Site icon MentayaNet

Kaisar Jepang Naruhito-Masako Terpesona di Museum Nasional Indonesia

Kaisar

Foto : Presiden Joko Widodo didampingi Ibu Iriana Joko Widodo dan Kaisar Jepang Naruhito didampingi Permaisuri Masako memasuki Griya Anggrek di Kebun Raya Bogor, Jawa Barat, Senin (19/6/2023). Joko Widodo mengajak Naruhito untuk melihat tanaman anggrek seusai upacara penyambutan kedatangan di Istana Bogor.

Dari tiga hari lawatan yang telah dijalani Kaisar Jepang Naruhito di Jakarta, topik seputar air menjadi salah satu minat khususnya. Saat berkunjung ke Museum Nasional Indonesia, Jakarta. Perhatiannya tertuju pada tata kelola air dalam sejarah Nusantara yang terekam lewat prasasti.

”Prasasti ini dari abad ke berapa? Bagaimana cara mengetahuinya? Bagaimana cara membacanya? Apakah ada dokumen lain tentang pengelolaan air di desa-desa selain prasasti ini?” tanya Kaisar Jepang Naruhito, penuh antusias, kepada Fifia Wardhani, kurator koleksi arkeologi masa Hindu Buddha di Museum Nasional.
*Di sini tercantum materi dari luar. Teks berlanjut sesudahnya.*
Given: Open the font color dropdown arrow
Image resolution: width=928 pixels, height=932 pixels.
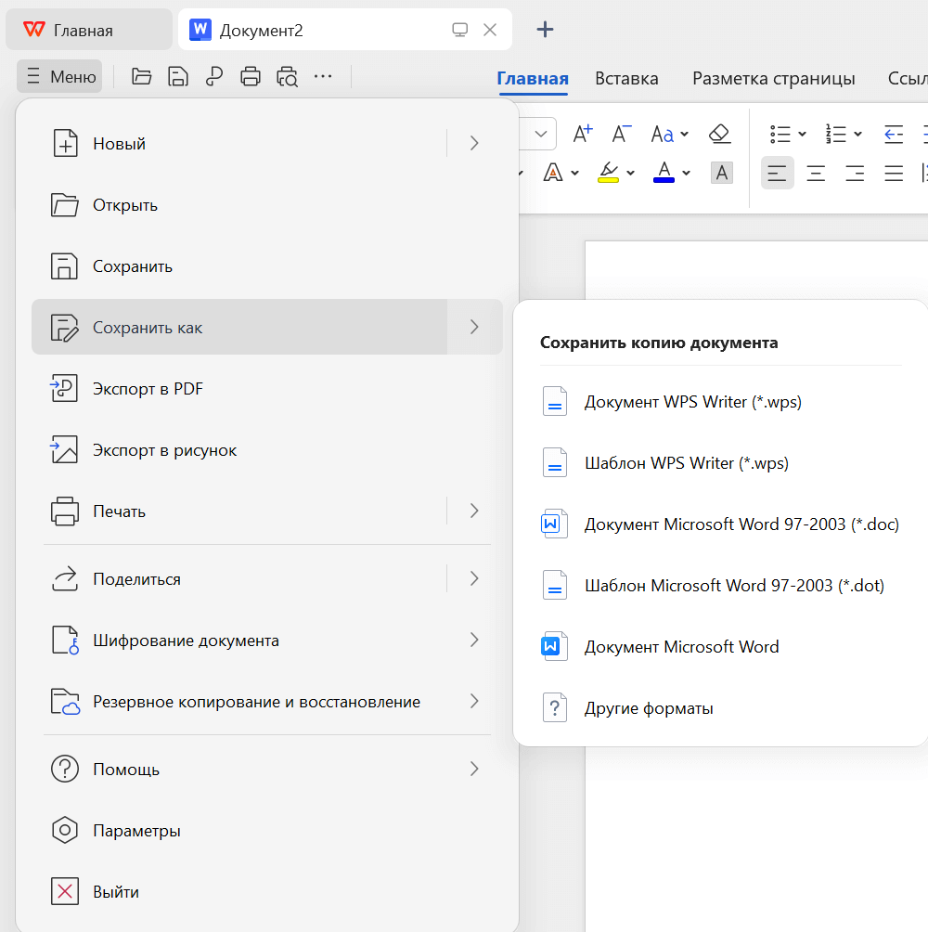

Beberapa kali Kaisar Jepang, Naruhito membungkukkan dan mendekatkan badannya ke prasasti agar bisa melihat lebih jelas. Begitu pula dengan Masako. Ia kerap melontarkan pertanyaan-pertanyaan sangat rinci.

Kunjungan ke Museum Nasional merupakan salah satu dari rangkaian agenda lawatan Naruhito selama sepekan, 17-23 Juni, di Indonesia. Ia tiba, Sabtu (17/3/2023) sore, keesokan siang harinya mengunjungi Stasiun Pompa Waduk Pluit.

Foto : Kaisar Jepang Naruhito dan Permaisuri Masako berkunjung ke Museum Nasional Indonesia, Jakarta, Selasa (20/6/2023). Prasasti Tugu menarik perhatian besar keduanya karena berisi tentang pengelolaan air semasa Raja Purnawarman di abad ke-5 Masehi.

Persiapan kunjungan Naruhito dan Masako ke Museum Nasional dilakukan jauh-jauh hari, setidaknya sejak awal Mei lalu. Pihak Jepang dan museum berulang kali meninjau lokasi koleksi museum.

Mereka memilih artefak yang akan dilihat kaisar dan permaisuri, alur kunjungan, hingga urusan teknis penggunaan lift dan pengaturan posisi wartawan. Selama kunjungan kaisar, mengambil foto dan video kaisar dan permaisuri dengan ponsel tidak boleh. Hanya fotografer yang sudah ditunjuk saja yang boleh mengambil gambar. Semua diatur rapi, teratur, dan tertata.

”Kaisar Naruhito dan Permaisuri Masako memiliki perhatian khusus pada air sehingga pada waktu perencanaan kita fokusnya ke air,” kata Direktur Jenderal Kebudayaan Kementerian Pendidikan dan Kebudayaan RI Hilmar Farid.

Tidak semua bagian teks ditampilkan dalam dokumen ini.